The Gunboat Diplomats Judgment Road (Single) Self-Release
There’s been a lot going on recently in my ‘personal life’ and coupled with the extreme heat across the UK I’ve been left feeling a bit weary; and not in the mood for listening to new music. Then, last night along came an e-mail from ‘Gunboat’ Smith leader of The Gunboat Diplomats who are a ‘song shop that records pop music with a vintage vibe in a variety of genres’; well; that piqued my interest as it could be the by-line for RMHQ itself! He hasn’t told me a lot about the band; but linked me to this fabulous rocking slice of rural Americana; equal parts Bruce, Waco Brothers and Chuck Prophet! I’ve not had time to listen to the rest of their “Manifest Destiny project” also named JUDGMENT ROAD, but young Gunboat assures me that there are Rootsy tunes a’plenty and a Motownish R&B number and even a Reggae song too on the album ……. and personally, I can’t wait!

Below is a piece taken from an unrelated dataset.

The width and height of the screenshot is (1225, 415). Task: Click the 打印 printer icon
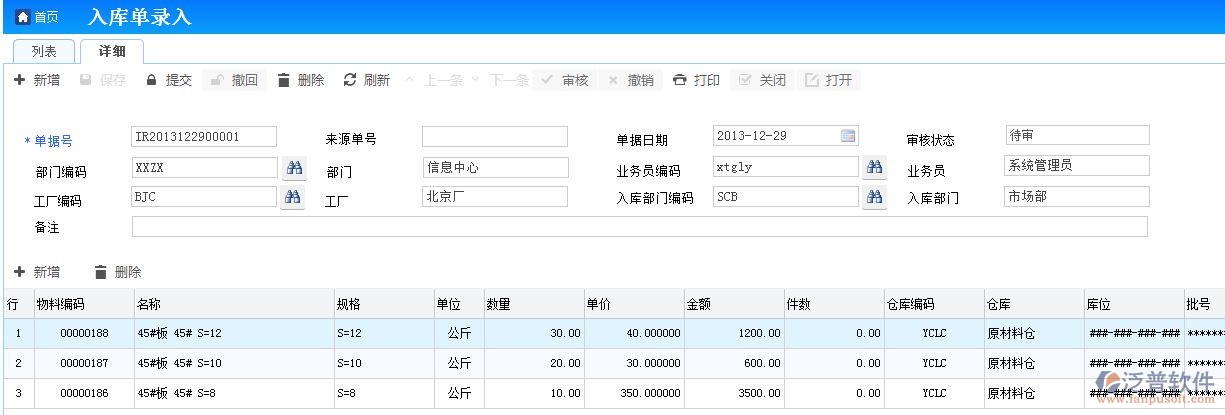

Treading The Fine Line Between Contemporary Country and Americana With Ease
For someone who has been ‘on the scene’ for a whole lot of years Chuck Hawthorne isn’t the most prolific of recording artists; with this being only his second release and a follow up to the debut disc in 2015, Silver Line (which we loved). Even this release only came about when Chuck received a copy of his friend and ‘Original Outlaw’ Richard Dobson’s posthumous release I Hear Singing; and especially the beautiful I Will Fight No More Forever, which Chuck has faithfully recorded and has chosen to close his album with. The evocative Such is Life (C’est La Vie) an epic tale of a Biker’s ‘last ever ride’ on ’46 Indian opens proceedings and sets the mood quite perfectly for a series of stories and anecdotes that couldn’t be more Americana if each came packaged in the Stars and Stripes. Like so many before him, Chuck Hawthorne is obviously a mighty fine songwriter, but what sets him apart is his expressively warm voice which draws the you in as if you are listening to a secret. Prime examples are Standing Alone and Broken Good; but it’s true of just about every song here. While there’s a definite ‘taste’ of Don Williams and Charly Pride in the way Hawthorne delivers Amarillo Wind, Arrowhead & Porcupine Claw and the winsome Worthy of the Sea; but all are a lot more contemporary and slightly edgier than either of those Legends would or could write or sing about; with Chuck Hawthorne majestically treading the tightrope that is Country Music these days. Earlier today I read an article about why Country Music radio in the USA is haemorrhaging listeners; and while some of what the journalist said was true …… he also failed to mention that there should be a place on daytime radio for singers like this; especially when he can break a heart in two one minute with Broken Wire then lift you up and make you think deeply about the world we live in with New Lost Generation; but perhaps these are the ‘truths’ they don’t want you to hear? That last song New Lost Generation is by far Chuck Hawthorne’s finest song here, but I’m going for his rendition of his friend Richard Dobson’s ode to Chief Joseph, I Will Fight No More Forever as the RMHQ Favourite Song; because it’s not just intelligent and articulate but a song that will stay with me forever; and also make me hunt down the original album it came from.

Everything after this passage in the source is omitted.